Irrational Numbers and their squares If $s$ is irrational is $s^2$ irrational? 
Looking at example (a) $s= \sqrt 2$  then $s^2= 2$, which is rational but looking at example (b) $s= 5^{1/3}$, then $s^2= 5^{2/3}$ which is irrational or $\pi^2$ is also irrational. So what's the answer? $s^2$ irrational or not? Or does it depend on the value of $s$? 
 A: In general if $a,b,c,d$ are positive integers with $a/b$ and $c/d$  in lowest terms then $(a/b)^{c/d}$ is rational if and only if both $a$ and $b$ are $d$th powers of integers.
Suppose $(a/b)^{c/d}=e/f$ where $e,f$ are positive integers with $e/f$  in lowest terms.
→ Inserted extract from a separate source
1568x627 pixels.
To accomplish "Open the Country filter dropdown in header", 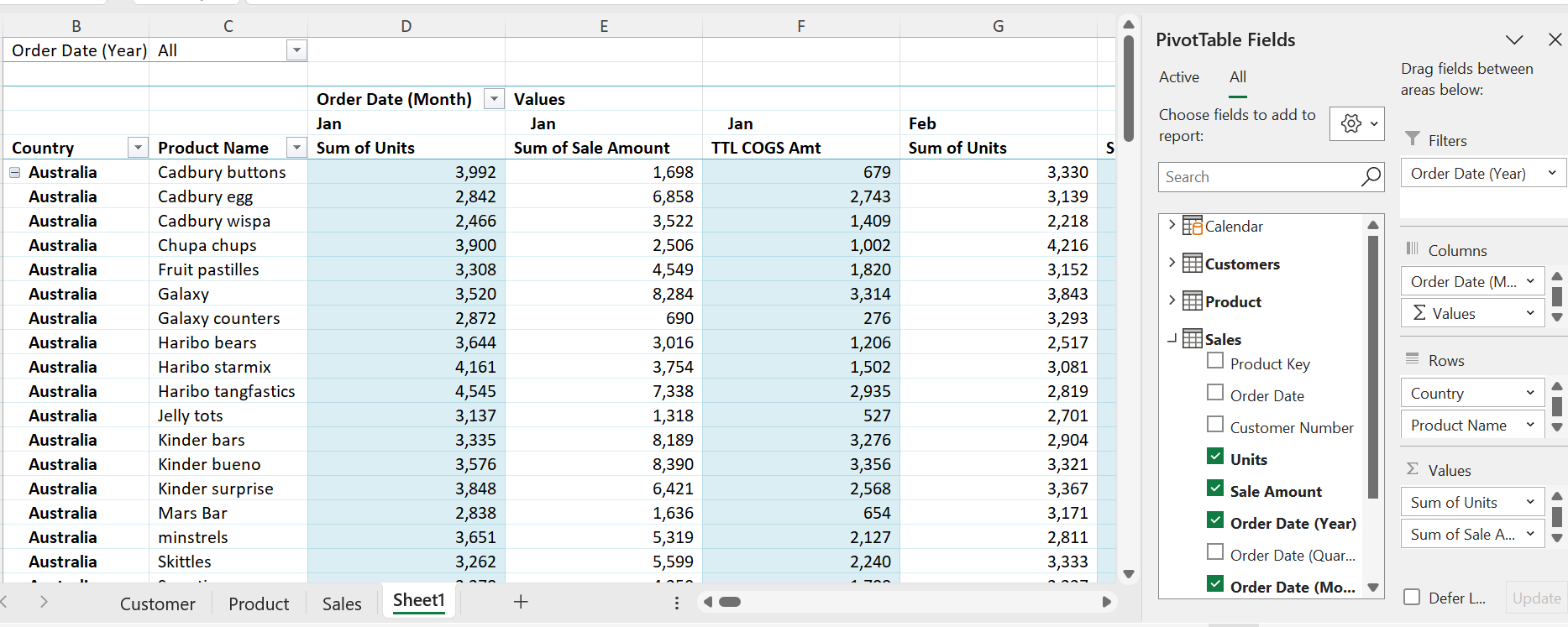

Then $$a^c f^d=b^c e^d.$$  Suppose $p$ is any prime divisor of $a,$ and let $p^k$ be the  largest power of $p$ that divides $a.$ Then the largest power of $p$ that divides $a^c$ is $p^{k c}.$ 
Now suppose  $p^{k c+1}| a^c f^d$. Then $p|f.$ But since $a^c f^d=b^c e^d,$ we also have $p|a\implies p|b^c e^d\implies p|e$ (because $p$ does not divide $b$), but then we would have $p|e$ and $p|f,$ which is false. So $p^{k c+1}$ does not divide $a^c f^d$
Hence $p^{k c}$ is the largest power of $p$ to divide $a^c f^d=b^c e^d.$ And $p$ does not divide $b,$ so $p^{k c}$ is the largest power of $p$ to divide $e^d.$ But the largest power of $p$ to divide $e^d$ is $p^{l d}$ for some positive integer $l.$
Therefore $k c=l d.$
Finally since $c/d$ is in lowest terms, we have $k c=ld\implies d|k c\implies d|k.$ 
Therefore if $p$ is any prime divisor of $a,$ and $p^k$ is the largest power of $p$ to divide $a,$ then $k$ is a multiple of $d.$ This implies that $a$ is the $d$th power of a natural number.
To show that $b$ is also a $d$th power, let $a'=b, b'=a, e'=f, f'=e,\,$ and apply the above argument's effect on the equation $(a'/b')^{c/d}=e'/f'.$ 
A: Lets show that $s=\sqrt{\sqrt{2}}$ is irrational, which will give you a concrete example of $s,s^2$ both being irrational. 
Suppose $s=a/b$. Then $\sqrt{2}=a^2/b^2$. But this would mean $\sqrt{2}$ is rational, a contradiction.
In general, the square root of an irrational number must be irrational as well. This doesn't hold the other way around, with $\sqrt{2},2$ being an example.